Honesty's the Best Policy When Involving Children in Planning a New Home

By Katherine Salant
Saturday, December 2, 2006

When a family embarks on building a new home, how democratic should the decision-making be? Should Mom and Dad decide everything or should the kids have some say?

There is no one-size-fits-all answer. It depends on the family, the style of parenting and the age of the kids, according to therapists who work with families.

Some parents will welcome input because they think that the more engaged their children are with the new house, the easier it will be for them to leave their old one. For these families, bringing everyone on board and reaching consensus on the choice of cabinetry, floor finishes, carpet colors and other details is more important than what the results may look like, said Lenni Gimple Snyder, a psychotherapist in Montgomery County.

Other parents will choose to limit their children's input because they have a clear vision of what they want the house to look like or because they think most decisions about the family, including about the new house, are best left to the parents, Snyder said.

The important consideration is recognizing your comfort level with your children's participation in the planning of the house -- from almost none to quite a lot -- and being honest with your kids at the outset.

"Kids always do better if they know upfront what the expectations and choices are," Snyder said. "If you jump in enthusiastically and then realize you don't like your kids' choices and reject them, this is worse than not asking them at all because it says to the kid you don't care about their opinions."
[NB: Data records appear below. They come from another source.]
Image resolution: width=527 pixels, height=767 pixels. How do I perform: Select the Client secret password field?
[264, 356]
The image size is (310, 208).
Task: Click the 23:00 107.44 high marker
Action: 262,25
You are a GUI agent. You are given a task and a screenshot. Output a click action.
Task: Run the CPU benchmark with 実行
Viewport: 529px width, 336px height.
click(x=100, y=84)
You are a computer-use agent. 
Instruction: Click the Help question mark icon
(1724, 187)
At the outset, it's also important to clarify what decisions the children will be making, said Mary Whiteside, a clinical psychologist in Ann Arbor, Mich. While the kids may have a lot of input on specific choices in a particular house, the parents should make the major decisions, such as which subdivision and which model or which lot and which architect.
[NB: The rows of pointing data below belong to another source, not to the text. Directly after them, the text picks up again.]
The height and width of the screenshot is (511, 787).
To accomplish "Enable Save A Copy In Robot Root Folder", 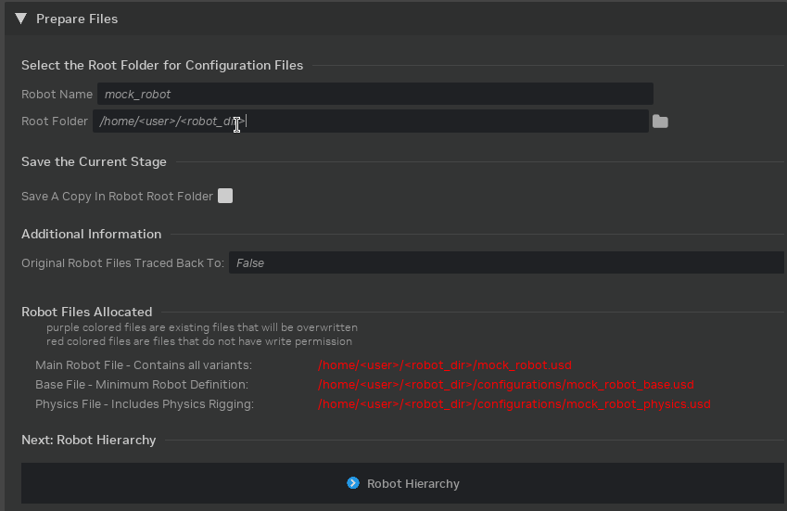I will pyautogui.click(x=225, y=196).
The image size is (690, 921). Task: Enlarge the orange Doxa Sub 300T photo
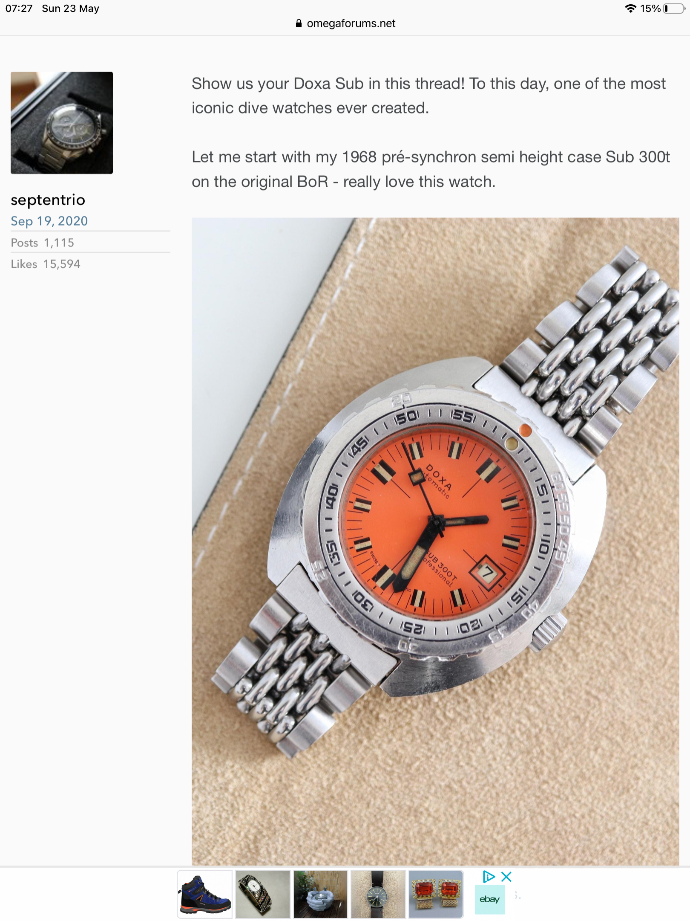pyautogui.click(x=435, y=542)
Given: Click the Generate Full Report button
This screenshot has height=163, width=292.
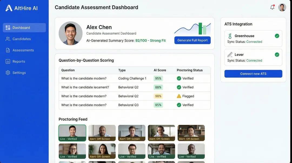Looking at the screenshot, I should coord(192,40).
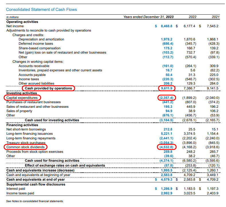226x207 pixels.
Task: Open the See Notes to consolidated financial statements footnote
Action: 35,201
Inviting a child to weigh in on these choices will not make him or her feel more grown up. It's more likely to make a child feel anxious because this is too much responsibility, Whiteside said.

But, she added, "Parents can always invite their kids to offer opinions without asking, 'Which house did you like best?' "

Most children will not feel bad if their input is limited to their own rooms because that's what they really care about. The extent of their participation will depend on their age, said Jonah Green, a clinical social worker in Kensington. "Very young children may not get much farther than 'I want a place for my stuffed animals,' " he said.

By the time most children reach kindergarten, they will have more interest and the skills to communicate it. "They can draw and use blocks to talk about the new house, and it can turn into a fun project for the whole family," Green said.

As kids get older, their interest in their own rooms will increase, as well as their insistence on specific decorating ideas. Parents may find that decision-making is a matter of guiding choices and discussing consequences.